No, this isn't quite the right framing. We plan to support both workflows -- that's why we shipped uv venv and uv pip. uv will be capable of installing specified versions of Python, and we'll probably also add a first-class run or exec command that works with an existing environment without managing it. You'll have all the tools you need to install Python, manage Python versions, create virtual environments, manipulate them, etc., just as you would with virtualenv, pip, pyenv, etc. You can and will be able to use uv as an alternative to those other tools you mentioned.

Separately, though, we want to ship higher-level APIs (at a similar level of abstraction to Poetry) with a more opinionated interface, for users and projects that don't want to operate at that low-level of environment management.

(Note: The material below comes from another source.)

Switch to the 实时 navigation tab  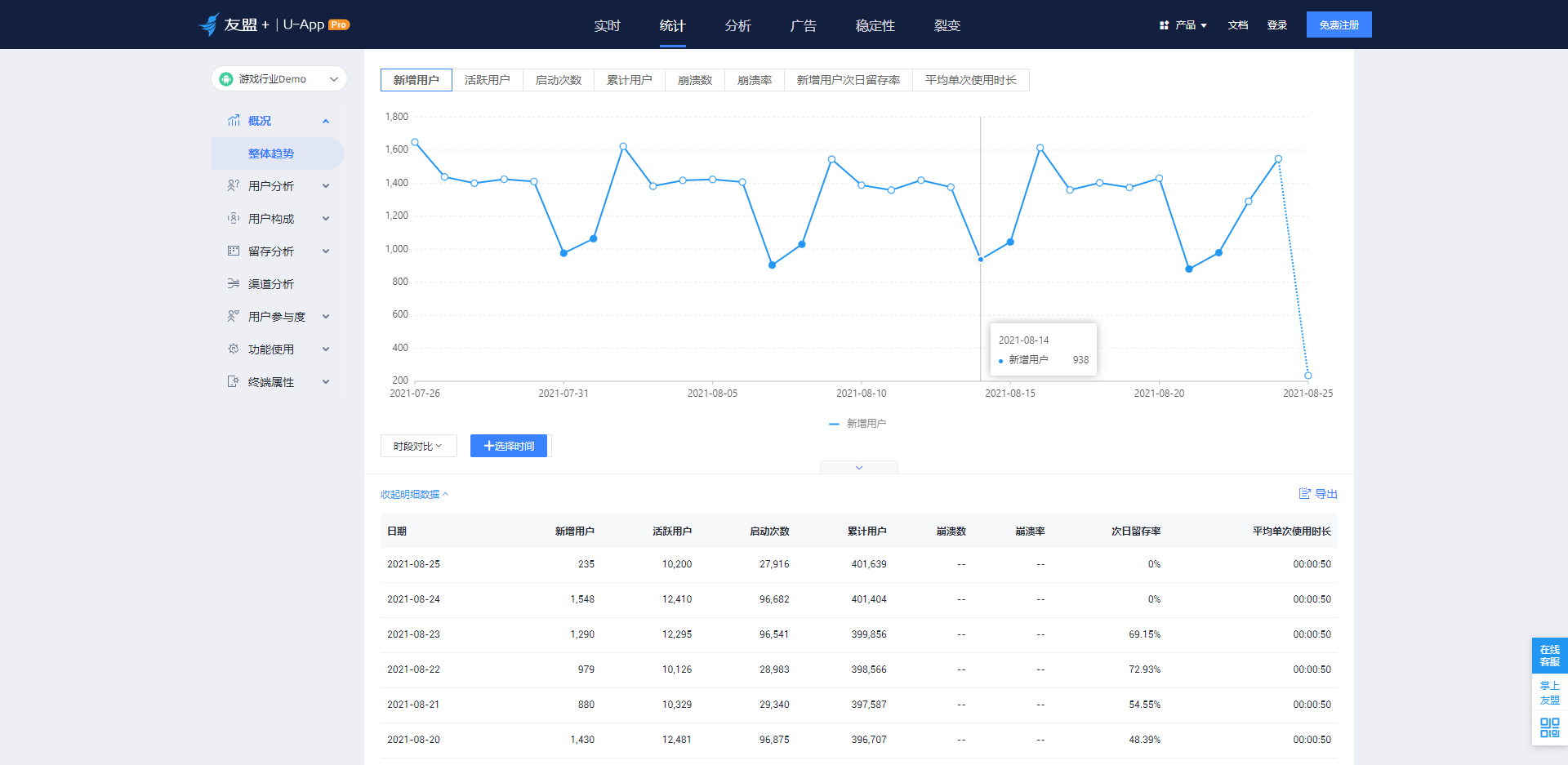[607, 25]
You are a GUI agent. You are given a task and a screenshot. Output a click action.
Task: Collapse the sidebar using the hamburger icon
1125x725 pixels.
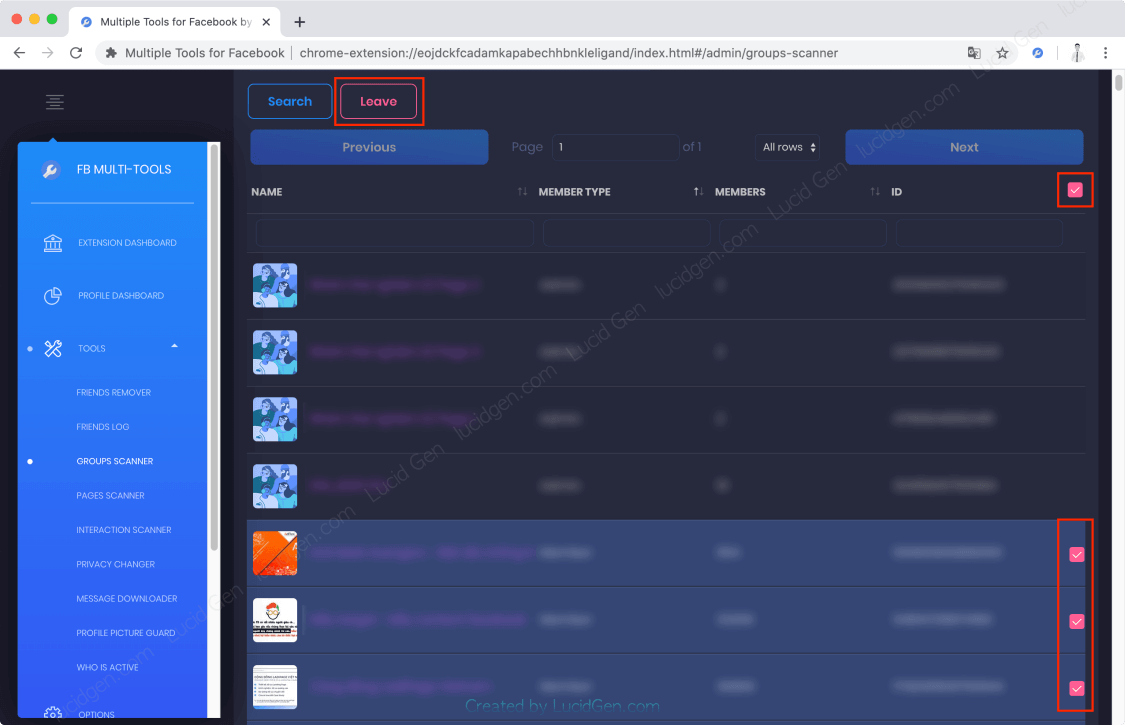click(54, 102)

The existing uv run was implemented as part of that API. So if we want a first-class run or exec command to execute in an environment without a project (i.e., as an alternative to source .venv/bin/activate), that's totally fine, I'm just explaining that the existing uv run (which is genuinely work-in-progress) was not intended for that use-case.

charliermarsh avatar May 25 '24 13:05 charliermarsh

For now though I'll take a look at enabling uv run to work outside of an environment. I think it used to do that and I changed it.

charliermarsh avatar May 25 '24 13:05 charliermarsh

You'll have all the tools you need to install Python, manage Python versions, create virtual environments, manipulate them, etc., just as you would with virtualenv, pip, pyenv, etc. You can and will be able to use uv as an alternative to those other tools you mentioned.

That is what I initially thought uv would be and why opt-in it. By comparing the behavior of run in conda and poetry, I was trying to model the user's expectation towards a manager, because uv run is a top-level command. Unlike uv venv run, the behavior of uv run may impose a stronger implication of what this tool focuses.

Personally I think uv run can work in both scope (project or venv).

  • It can accept a venv folder to run in a specified environment.
  • When executing without venv, it may keep the current behavior to search for a python project and works the project way (--strict or isolated can apply).
  • Or furthermore, if no pyproject.toml found but .venv folder exists in current directory, use it as specified venv, just like uv pip does.

Vigilans avatar May 25 '24 13:05 Vigilans

I appreciate the conversation, but could you describe the behavior you're looking for in a separate issue please? This issue is supposed to be focused quite narrowly on a uv run mode in which commands that are not in the environment are not allowed.

For what it's worth: I think you're suggesting things that we're already planning on doing (and have done previously), but, as Charlie mentioned, uv run is in the middle of being built and is changing all the time as we explore the best way to implement things.